Lo stesso sta avvenendo per i fatti di Macerata dei primi di febbraio: mobilitazione immediata, antifascismo urlato ed esibito, promesse e impegni di fare di Macerata un laboratorio di antifascismo e antirazzismo permanente. E invece ora, con i primi tepori primaverili tutto sembra rientrare  in un’apparente e paciosa tranquillità che  forse anestetizza, ma  sicuramente non cura  le ferite della città.

E’ in questo contesto che si colloca la nostra iniziativa che si svolgerà a Macerata sabato 21 aprile presso la Sala Castiglioni della Biblioteca Mozzi Borgetti, a partire dalle ore 17: un’iniziativa aperta e senza una rigida scaletta. Saranno a disposizione un microfono e un leggio  per chiunque voglia dire la sua opinione , porre e porsi domande sul fascismo  che è ancora intorno a noi e sul senso dell’essere antifascisti oggi. Abbiamo chiesto anche a docenti e studiosi di intervenire con brevi “cartoline storiche” e di condividere lo stesso spazio scenico con giovani, lavoratori, pensionati e con tutti i cittadini appassionati di democrazia.

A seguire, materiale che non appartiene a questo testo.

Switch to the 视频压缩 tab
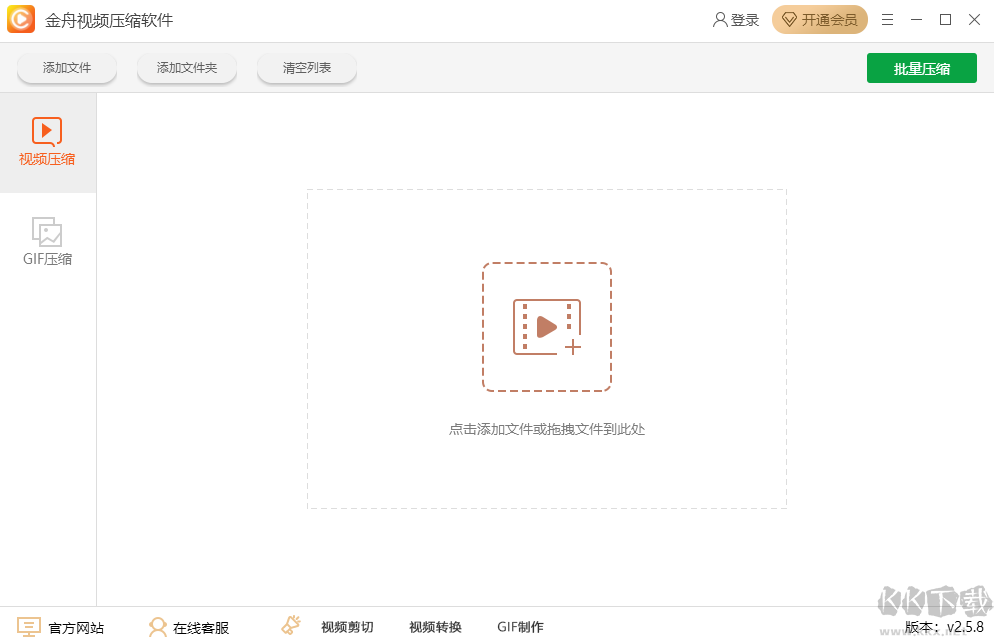 pyautogui.click(x=46, y=143)
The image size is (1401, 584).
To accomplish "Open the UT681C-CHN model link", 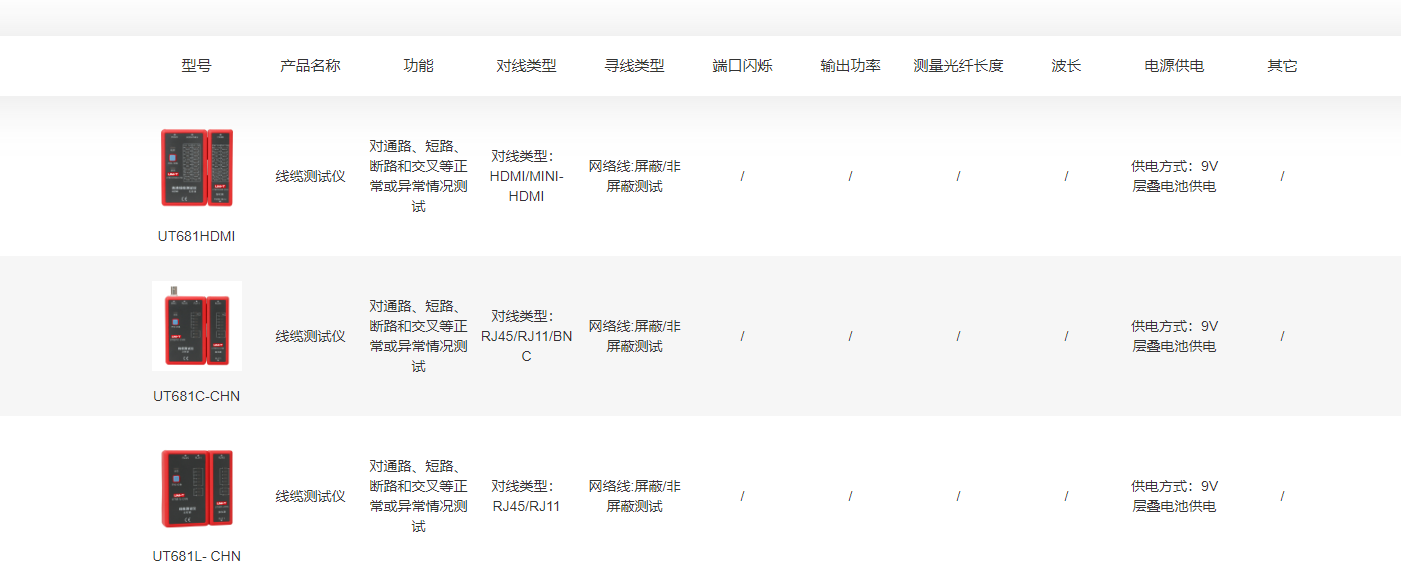I will click(x=196, y=396).
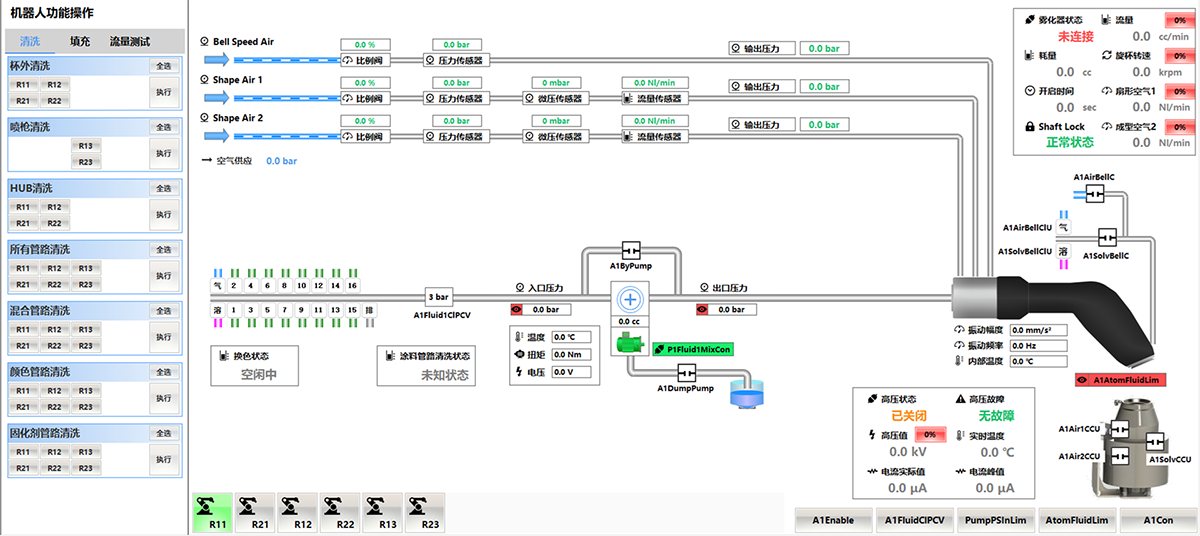The width and height of the screenshot is (1200, 536).
Task: Click 全选 in the 所有管路清洗 section
Action: click(x=163, y=250)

Un  altro motivo in più per intervenire è la presenza del gruppo di ricerca e di canto popolare “La Macina” che  commenterà con musiche e canti le parole e le riflessioni dei presenti.  Ringraziamo Gastone Pietrucci e gli altri musicisti che lo accompagneranno per aver accolto subito l’invito  a  sostenere l’iniziativa del  nostro istituto che resta, insieme  a pochi altri, un importante presidio  territoriale per l’educazione storica e alla cittadinanza democratica.